After treatment step 34, wettability of surface 20 is now sufficiently adjusted that an aqueous slurry-based coating can be applied to surface 20, resulting in an even and well wetted layer 36 of aqueous slurry-based coating materials on surface 20 such that subsequent curing and finishing steps result in an environmental barrier coating having high adhesion to the underlying surface as desired. The treatment step can be conducted to produce a hydrophilic surface, which of course enhances wetting with an aqueous-slurry based coating composition. It is well-suited to the overall process to conduct the treatment step to produce a surface which has a contact angle with water and/or with an aqueous-slurry based coating composition or fluid of less than 40 degrees.

Along with the disclosed process for removing organic contaminants using plasma and other treatment, it is also within the scope of this disclosure to alter the surface by changing the oxidative state of the surface, which can also alter the wettability of the surface. The disclosed method can be used to adjust the wettability of a surface to be coated with aqueous slurry-based materials such that the aqueous slurry-based materials fully wet the surface. This promotes strong adhesion of the thus-applied coating, and enables the capability of the environmental barrier coating system to endure higher thermal gradients, retain larger coating thickness, longer coating life, and higher resistance to spallation.

There has been provided a method of adjusting wettability of a surface for an environmental barrier coating. While the coating has been described in the context of specific embodiments thereof, other unforeseen alternatives, modifications, and variations may become apparent to those skilled in the art having read the foregoing description. Accordingly, it is intended to embrace those alternatives, modifications, and variations which fall within the broad scope of the appended claims.

Claims

1. A method for coating a ceramic matrix composite substrate with an environmental barrier coating, comprising the steps of:

treating a surface of a ceramic matrix composite substrate to adjust wettability of the surface, wherein the treating step is a plasma treating step; and

applying an aqueous slurry-based environmental barrier coating to the surface.

2. The method of claim 1, wherein the substrate is at least one of a turbine vane or a turbine blade.

3. The method of claim 1, wherein the surface has organic contaminants, and wherein the treating step removes the organic contaminants.
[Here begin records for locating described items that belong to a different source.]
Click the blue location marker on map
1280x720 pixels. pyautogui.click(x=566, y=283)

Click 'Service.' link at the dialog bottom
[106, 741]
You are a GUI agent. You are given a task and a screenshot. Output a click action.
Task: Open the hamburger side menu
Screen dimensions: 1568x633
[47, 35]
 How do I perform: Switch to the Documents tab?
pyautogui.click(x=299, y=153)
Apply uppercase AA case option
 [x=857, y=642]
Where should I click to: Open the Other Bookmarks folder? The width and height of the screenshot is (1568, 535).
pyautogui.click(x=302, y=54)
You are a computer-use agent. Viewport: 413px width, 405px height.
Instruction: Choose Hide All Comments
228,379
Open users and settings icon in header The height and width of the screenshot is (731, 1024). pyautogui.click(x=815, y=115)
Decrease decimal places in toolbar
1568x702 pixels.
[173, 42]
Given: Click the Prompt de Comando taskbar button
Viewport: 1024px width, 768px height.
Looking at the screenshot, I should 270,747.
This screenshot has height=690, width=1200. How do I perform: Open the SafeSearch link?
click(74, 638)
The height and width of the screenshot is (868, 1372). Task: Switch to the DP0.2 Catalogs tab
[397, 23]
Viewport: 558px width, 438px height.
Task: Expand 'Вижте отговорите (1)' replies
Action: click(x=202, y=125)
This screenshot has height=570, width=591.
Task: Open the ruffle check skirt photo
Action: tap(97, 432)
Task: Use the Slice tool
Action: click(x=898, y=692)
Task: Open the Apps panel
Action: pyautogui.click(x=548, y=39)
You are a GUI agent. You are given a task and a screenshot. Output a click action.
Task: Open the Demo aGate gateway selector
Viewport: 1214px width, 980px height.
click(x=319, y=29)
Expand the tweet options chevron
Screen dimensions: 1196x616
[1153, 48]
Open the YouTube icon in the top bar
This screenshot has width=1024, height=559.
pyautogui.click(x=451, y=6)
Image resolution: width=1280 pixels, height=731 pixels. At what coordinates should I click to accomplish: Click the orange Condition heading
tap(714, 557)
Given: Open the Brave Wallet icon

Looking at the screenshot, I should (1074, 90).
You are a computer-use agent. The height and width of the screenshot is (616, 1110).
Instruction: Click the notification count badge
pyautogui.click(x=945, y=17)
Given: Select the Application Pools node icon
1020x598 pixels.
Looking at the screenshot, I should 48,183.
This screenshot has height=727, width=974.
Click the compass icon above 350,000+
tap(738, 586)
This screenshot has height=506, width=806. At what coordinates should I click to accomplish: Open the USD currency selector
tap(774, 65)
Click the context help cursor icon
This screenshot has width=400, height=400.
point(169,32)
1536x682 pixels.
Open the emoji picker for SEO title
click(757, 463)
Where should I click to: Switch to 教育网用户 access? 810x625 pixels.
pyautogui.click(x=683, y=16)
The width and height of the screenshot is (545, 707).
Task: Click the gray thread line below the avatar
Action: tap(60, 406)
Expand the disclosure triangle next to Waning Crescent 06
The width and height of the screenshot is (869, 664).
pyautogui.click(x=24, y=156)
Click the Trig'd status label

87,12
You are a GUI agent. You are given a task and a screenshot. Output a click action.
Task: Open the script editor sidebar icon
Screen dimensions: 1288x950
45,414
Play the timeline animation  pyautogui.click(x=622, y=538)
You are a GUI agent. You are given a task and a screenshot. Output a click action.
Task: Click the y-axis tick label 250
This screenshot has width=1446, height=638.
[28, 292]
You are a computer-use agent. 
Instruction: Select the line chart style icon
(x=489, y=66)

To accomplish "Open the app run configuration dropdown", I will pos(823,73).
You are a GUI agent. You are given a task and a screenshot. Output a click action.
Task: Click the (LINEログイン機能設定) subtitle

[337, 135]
4. The method of claim 3, wherein the organic contaminants comprise absorbed hydrocarbons, surface contaminants from handling, machining and packaging, and residual contaminants from the manufacturing process.

5. The method of claim 1, wherein the treating step comprises changing the oxidative state of the surface to adjust wettability of the surface.

6. (canceled)

7. The method of claim 1, wherein the plasma treating step comprises placing the substrate in a chamber, evacuating the chamber, introducing process gas to the chamber, and generating plasma within the chamber.

8. The method of claim 7, wherein the process gas is selected from the group consisting of fluorine gas, Sulphur hexafluoride, water vapor, hydrogen, chlorine gas, hydrochloric acid, argon, IBr, ICl and combinations thereof.

9. The method of claim 1, wherein the aqueous slurry-based coating comprises a mixture of water, binder, and oxidation protection phase.

10. The method of claim 1, wherein the treating step produces a surface that is hydrophilic.

11. The method of claim 1, wherein the treating step produces a surface having a contact angle of less than 40 degrees with the aqueous slurry-based environmental barrier coating.

12. The method of claim 1, wherein the applying step is selected from the group consisting of spraying, dipping, electrophoretic application, painting and combinations thereof.

13. The method of claim 1, further comprising the step of applying environmental barrier coating materials to the surface as an aqueous-slurry, and curing the aqueous-slurry on the surface to produce the environmental barrier coating.

14. The method of claim 1, further comprising applying a protective layer over the environmental barrier coating.